On n’arrache pas réellement un pouvoir dans l’entreprise. Comme je viens de l’évoquer, il est plus juste de dire qu’il est reconnu naturellement et apprécié, voire qu’il génère de la fierté. On est là dans la définition du leadership, en ce sens que c’est le savoir-faire et le savoir-être, les capacités et les qualités, qui donnent de l’influence.

Comment l’asseoir ou le restaurer quand il est entamé?

On peut avoir du mal à s’imposer si on veut user seulement du pouvoir que confère le statut, parce que toute pression de cette nature peut entraîner diverses formes de résistance. L’idéal, c’est de s’appuyer intelligemment sur son autorité tout en influençant les autres, les incitant à devenir partie prenante dans le fonctionnement de l’entreprise et dans certaines décisions.

Est-ce que l’influence ne risque pas d’être interprétée comme de la manipulation ?
J’utilise ici le mot influence dans le sens positif et éthique; il s’agit de convaincre les collaborateurs à adhérer en les associant, en leur délégant des responsabilités, en communiquant davantage et en les respectant. Le respect veut dire qu’on doit distinguer l’individu de sa fonction ; seules les actions liées à la fonction sont critiquables. A ce sujet, je fais remarquer qu’on voit encore des patrons qui insultent leurs collaborateurs en oubliant que les rapports ont changé. Avant, le patron était tout pour son employé qui parfois le vénérait ; le pouvoir ne se contestait pas. Ce n’est plus vraiment le cas maintenant.

Doit-on alors partager le pouvoir ?
C’est une grossière erreur d’analyse et de jugement que de penser à déléguer des tâches, des responsabilités, sans vouloir déléguer le pouvoir qui va avec. Et il est malheureusement encore commun de voir certains dirigeants se décider à déléguer…, sans pouvoir vraiment lâcher prise. Beaucoup de managers intermédiaires se plaignent d’ailleurs de cette incapacité de leur top management à responsabiliser et à déléguer du pouvoir…. Et beaucoup de patrons sont dans ce dilemme cornélien: ils ne veulent que des exécutants sans pouvoir, mais les veulent responsables, efficaces, qui prennent des initiatives intelligentes, sans prendre aucun crédit des réalisations, mais qui assument les échecs!

C’est peut-être par peur de perdre leur pouvoir…

Il faut souligner que le top management n’a pas à déléguer tous les pouvoirs.

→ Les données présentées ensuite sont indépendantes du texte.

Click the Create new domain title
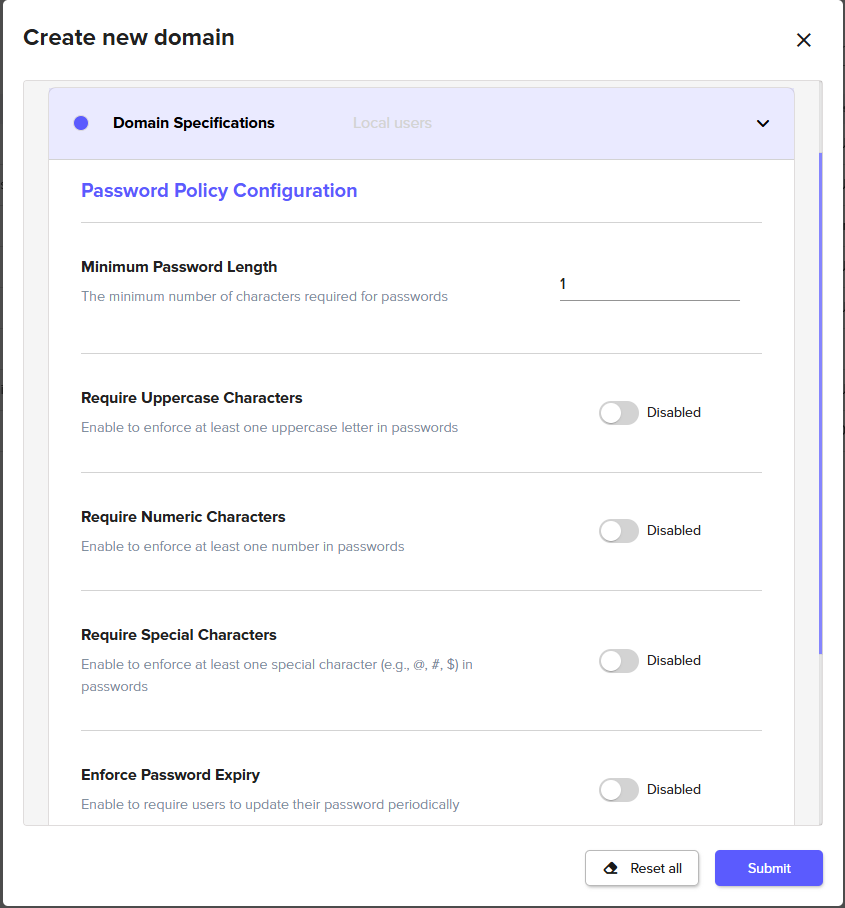The height and width of the screenshot is (908, 845). click(128, 38)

Il y a un système de gouvernance et un processus d’évaluation à mettre en place ; il y a aussi le choix des équipes, les hiérarchies à structurer, la formation, les comptes à rendre, les courroies de transmission… De fait, on délègue du pouvoir en se protégeant à travers un choix précis de délégataires et en mettant en place des systèmes d’évaluation pour réduire les risques. L’alternative est de tout faire soi-même.

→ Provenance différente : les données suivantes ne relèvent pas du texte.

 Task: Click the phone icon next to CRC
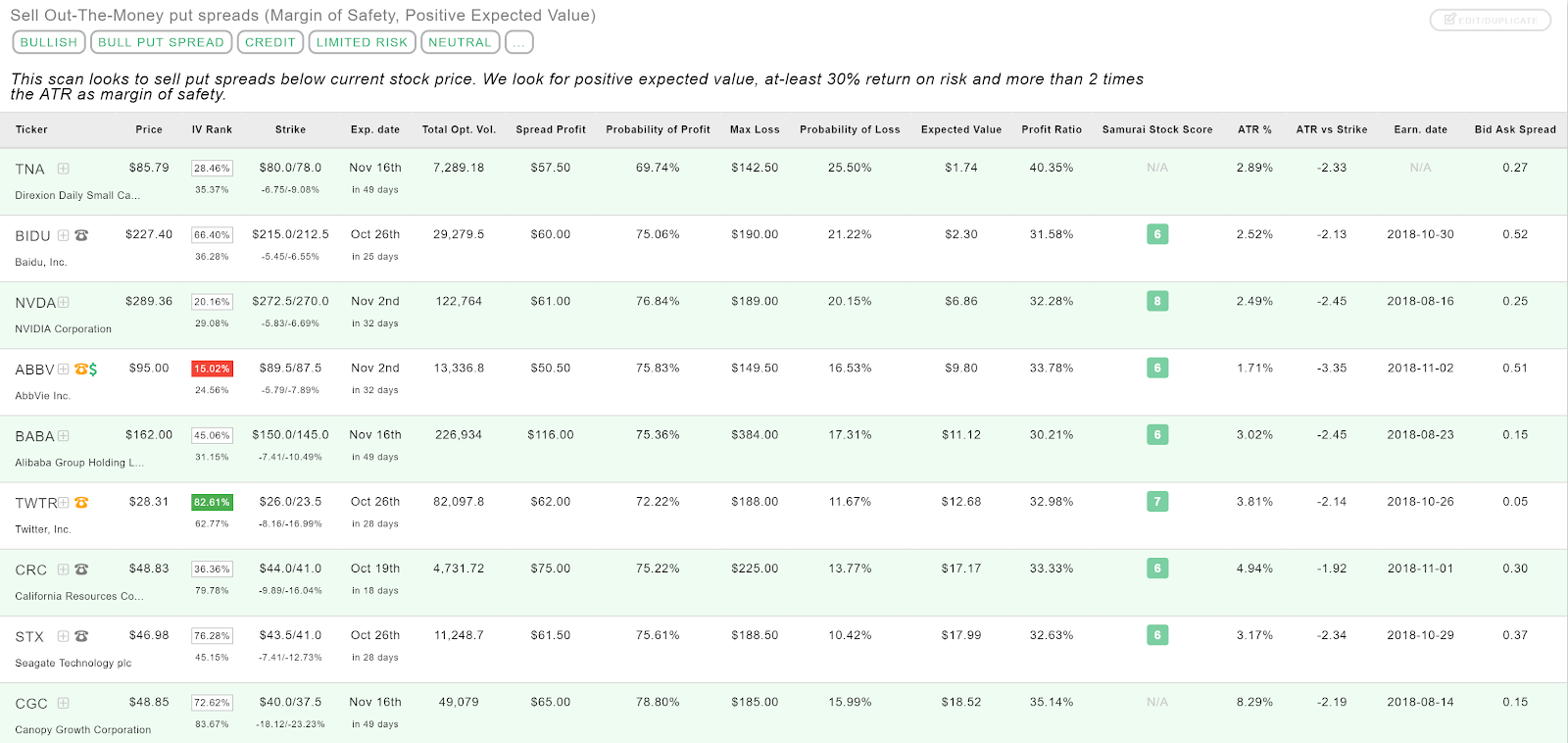pos(81,570)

Comment définiriez-vous le manager qui a un pouvoir qu’on peut qualifier de légitime ?
Dans l’entreprise, il y a la petite légitimité qui se manifeste par l’utilisation de la peur et de la division en clans. Puis il y a la grande légitimité, la vraie. C’est le manager constamment en développement, qui améliore sa performance, qui se remet en question, qui se forme sur les aspects techniques, managériaux et comportementaux. Il doit également être le mieux informé et avoir des réseaux qui lui permettent de trouver des solutions rapides aux problèmes de l’entreprise ou de ses collaborateurs. La mission d’un homme de pouvoir c’est d’obtenir des résultats pour l’entreprise. Il faut donc qu’il arrive à fédérer toutes les énergies et mobiliser toutes les ressources: c’est la meilleure source de légitimité.